**WORK TO COMPLETE:** Copy, from the entries below, each line in which the string "agent" appears.
===== DATA RECORDS =====
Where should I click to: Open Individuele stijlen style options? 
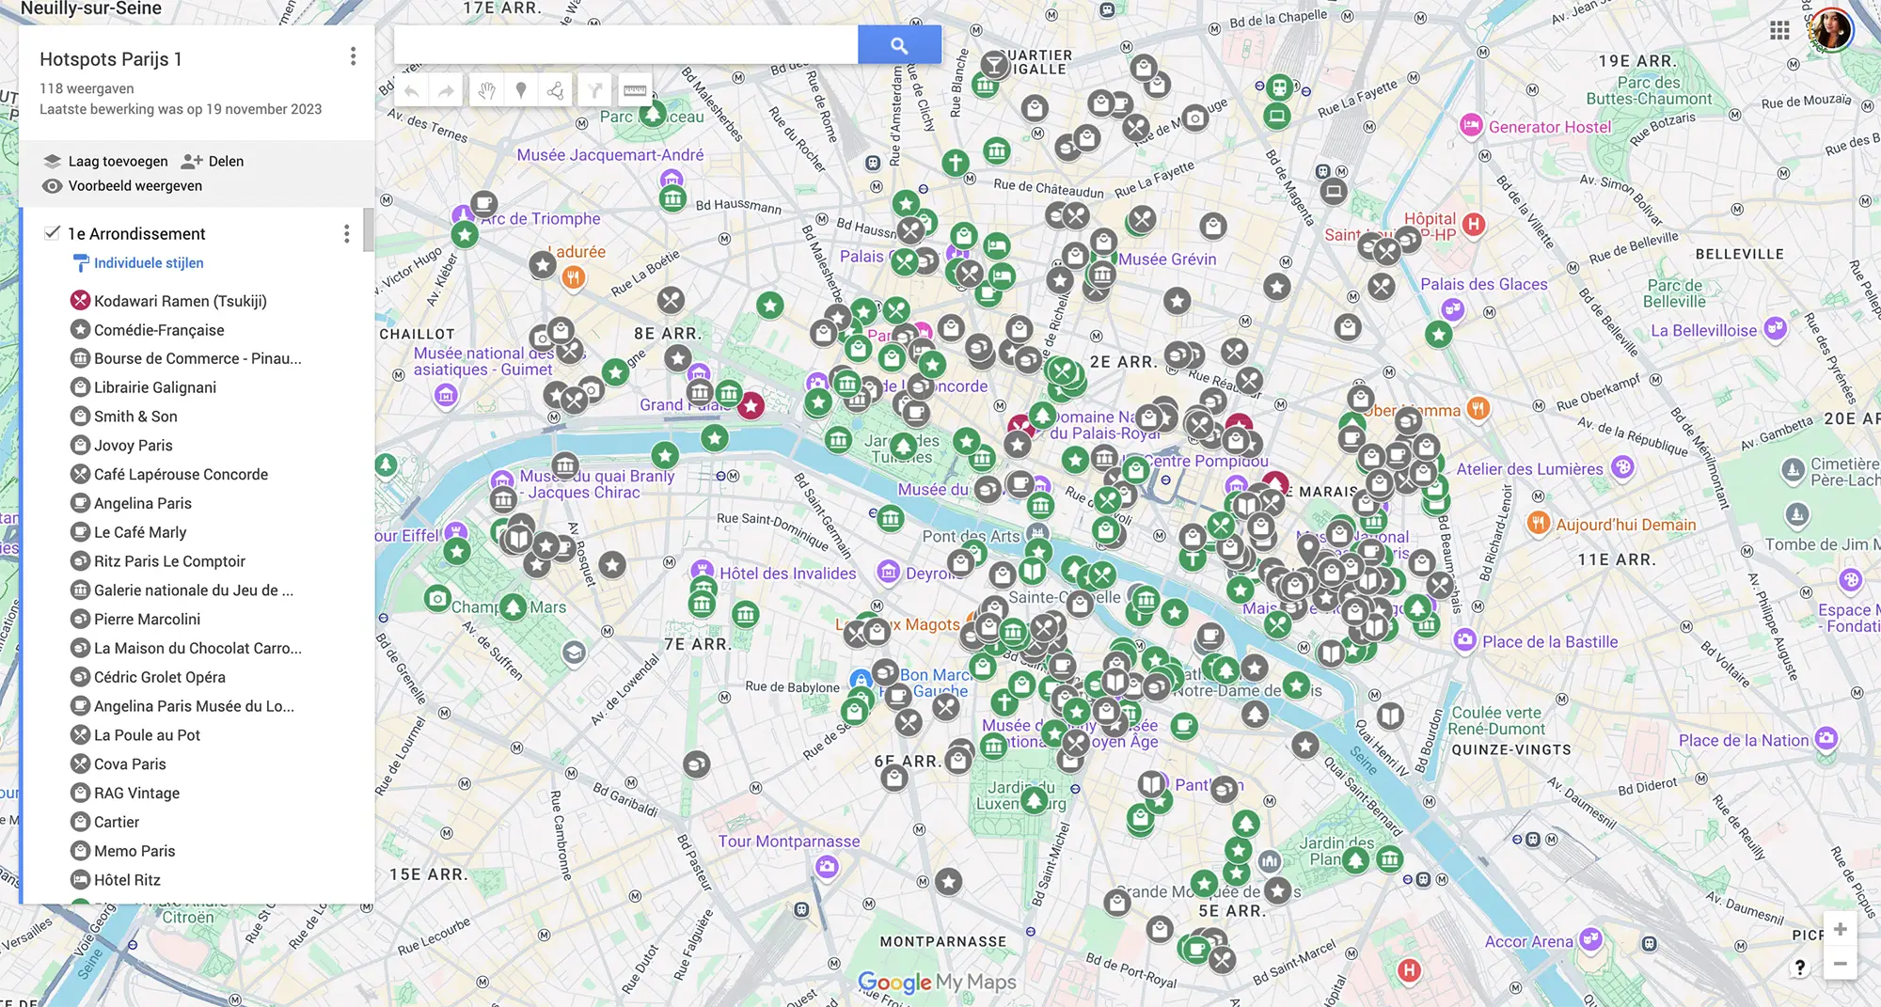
=====
===== DATA RECORDS =====
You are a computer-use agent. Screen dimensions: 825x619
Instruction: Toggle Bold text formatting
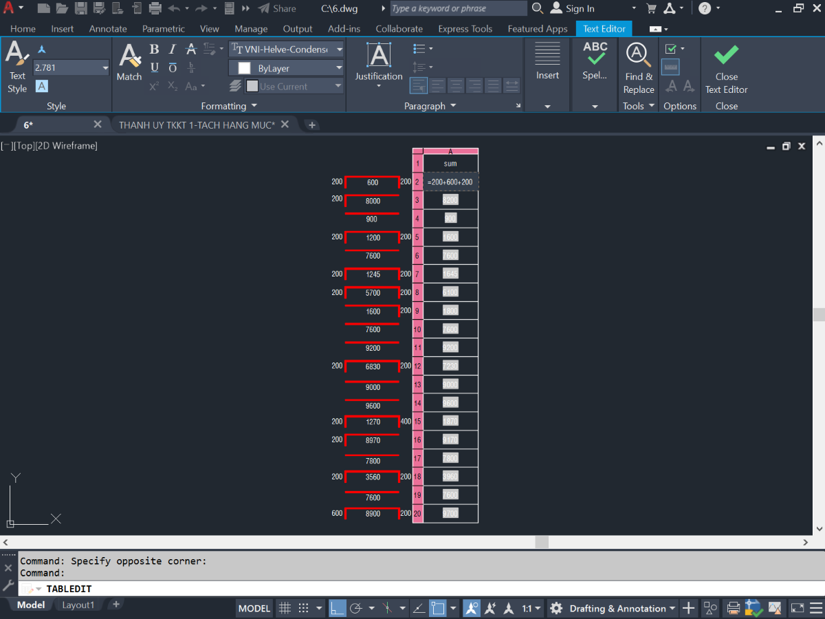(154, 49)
=====
===== DATA RECORDS =====
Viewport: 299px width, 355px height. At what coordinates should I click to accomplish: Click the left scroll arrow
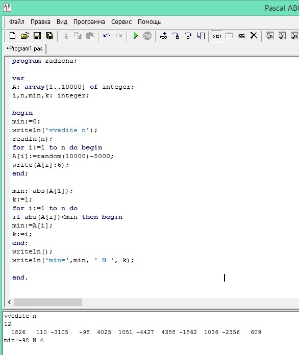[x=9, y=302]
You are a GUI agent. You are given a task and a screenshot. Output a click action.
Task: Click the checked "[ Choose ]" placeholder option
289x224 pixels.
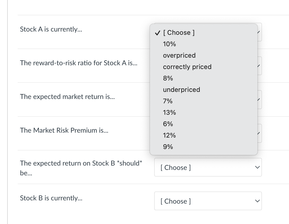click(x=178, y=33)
=====
**THE COMPLETED TASK:**
You are a computer-use agent. Screen dimensions: 825x619
You are a GUI agent. You are given a task and a screenshot. Output a click action.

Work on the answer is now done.